Tag Archives: Musings

Last week I asked for projects to do and got some really good responses. Among them were learning a new language, learning to cook new dishes, and sand art (which I still don’t know anything about…). I have podcasts on my iPod to learn Spanish, French, and Italian, though I’ll take them one at a time given my track record with languages. I have food. I’m sure I could get sand. What I don’t have at the moment is time.

This will be the second of two weeks where every night of my week is spoken for in some fashion. I scheduled these events myself and all of them will be enjoyable. But I’m looking forward to next weekend and next week when things will (conceivably) calm down a bit and give me time to get caught up on some stuff.

First off, cleaning my apartment. I’ve gotten a reputation among my friends for cleaning every week. While that is always true of the bathroom (where my weekly hair cut creates the necessity), the rest of my apartment has slipped to an every other week cycle that doesn’t work for my sanity (a pile of dirty dishes and disorganized living room do not help me clear my head after a day of work).

Next, read a book. Then work on my Spanish. Then do some photography (there were tons of rainless lightning strikes last night that I would’ve loved to have a camera that does long-term exposures for). Then work on getting more sleep each night.

In the meantime, I plan to get as much sleep as possible while maintaining the fun factor of the week ahead. Tonight, Superman Returns with good friends.

> _YOUR TASKS_:
1. Please quote the part of the blog post that opens with the words containing "This will be" and closes with "day of work).".
2. Render this sentence from the blog post in French: "I scheduled these events myself and all of them will be enjoyable."
The material after the blog post is not needed.

> _SUPPLIED INFORMATION_:

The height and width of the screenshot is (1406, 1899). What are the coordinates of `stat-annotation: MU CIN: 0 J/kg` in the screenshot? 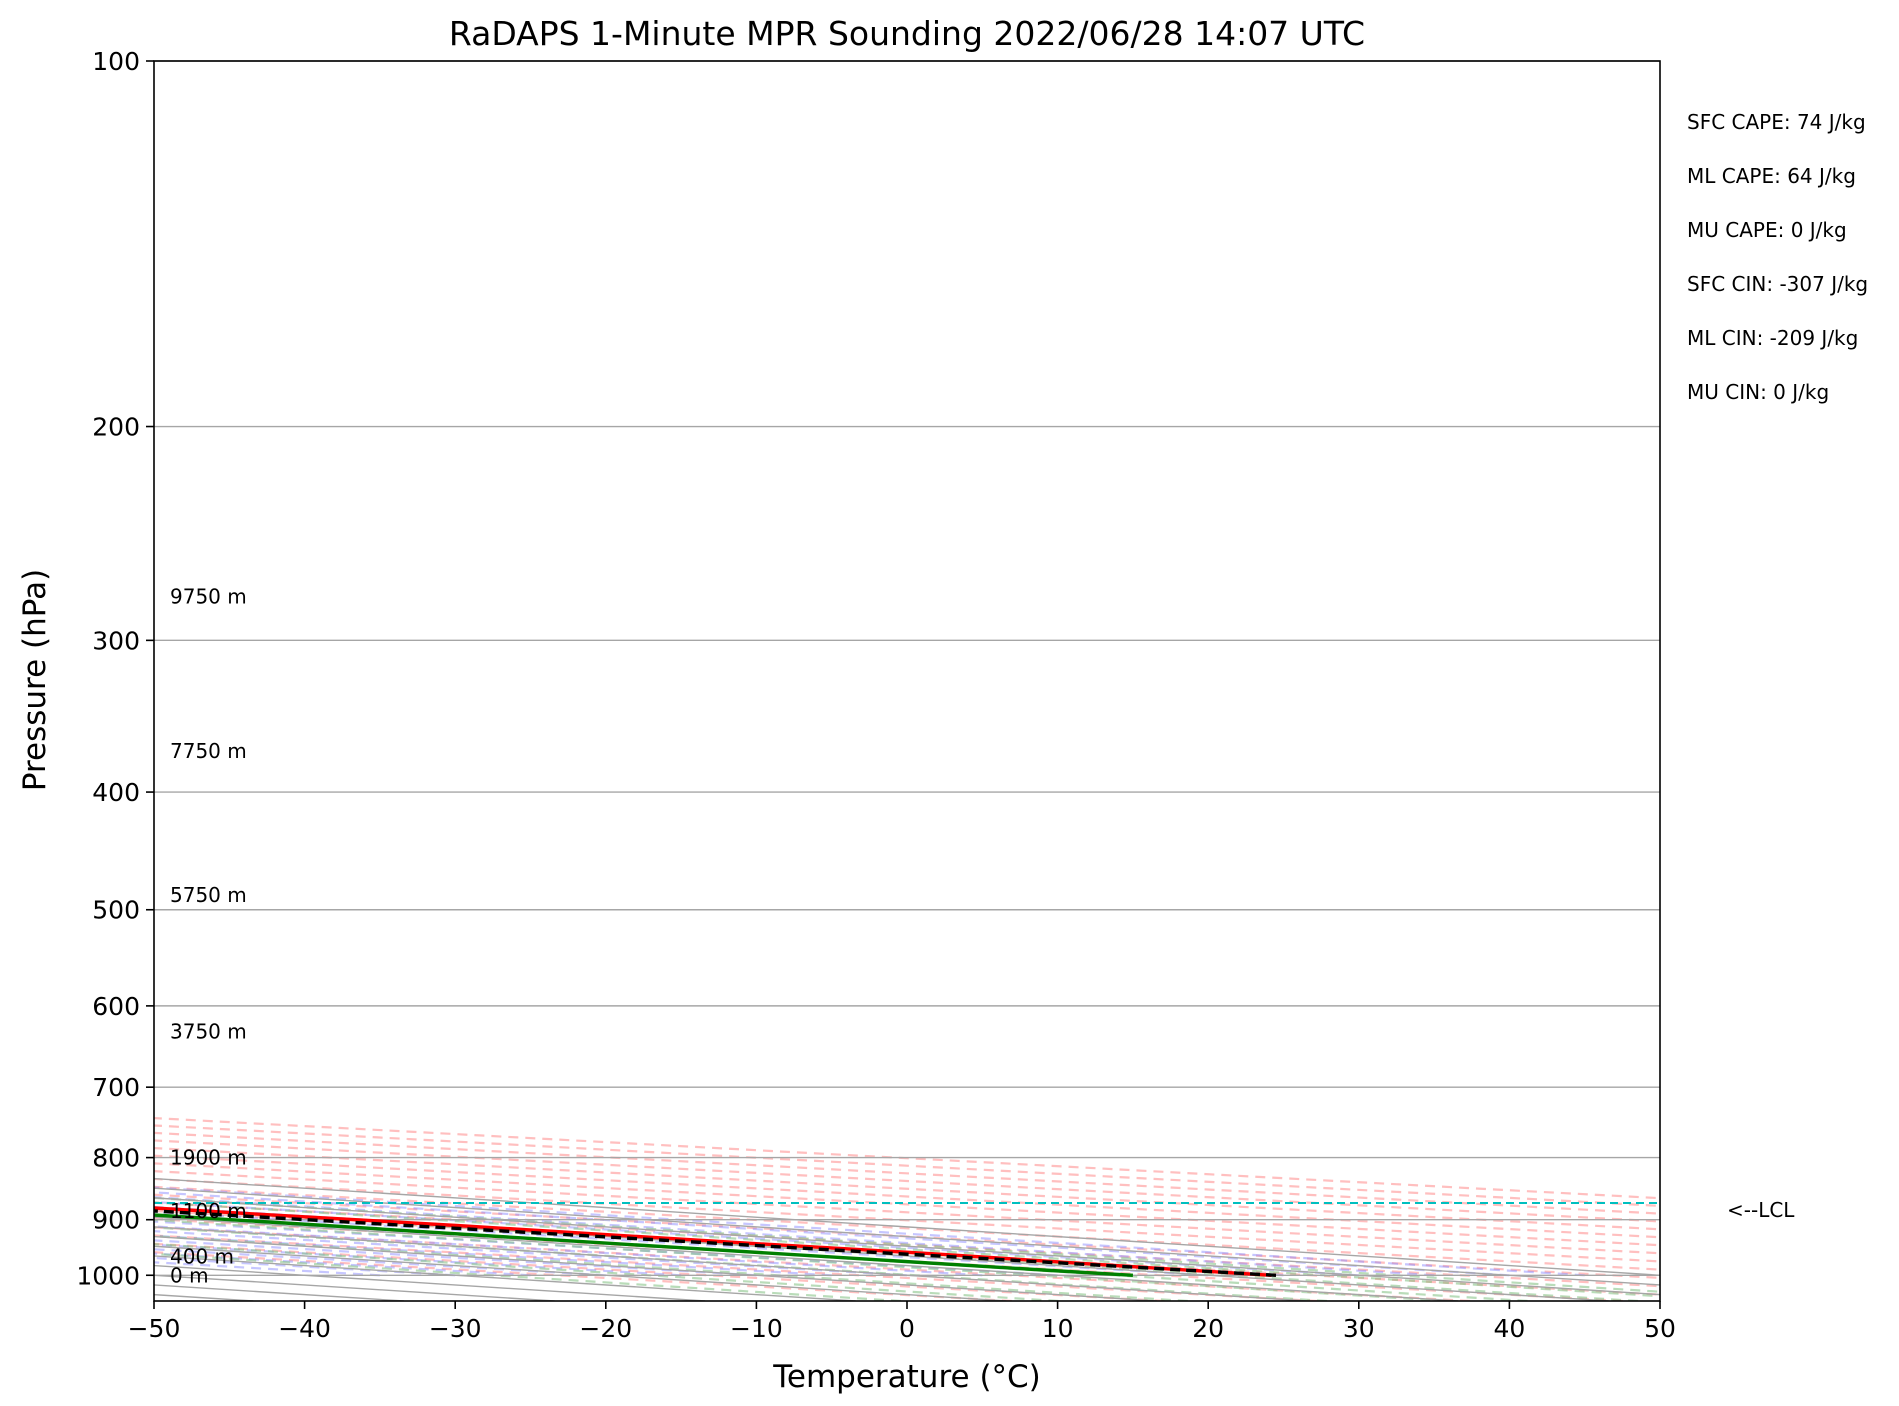 It's located at (1758, 392).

> _SOLUTIONS_:
1.
This will be the second of two weeks where every night of my week is spoken for in some fashion. I scheduled these events myself and all of them will be enjoyable. But I’m looking forward to next weekend and next week when things will (conceivably) calm down a bit and give me time to get caught up on some stuff.

First off, cleaning my apartment. I’ve gotten a reputation among my friends for cleaning every week. While that is always true of the bathroom (where my weekly hair cut creates the necessity), the rest of my apartment has slipped to an every other week cycle that doesn’t work for my sanity (a pile of dirty dishes and disorganized living room do not help me clear my head after a day of work).

2. J'ai programmé ces événements moi-même et ils seront tous agréables.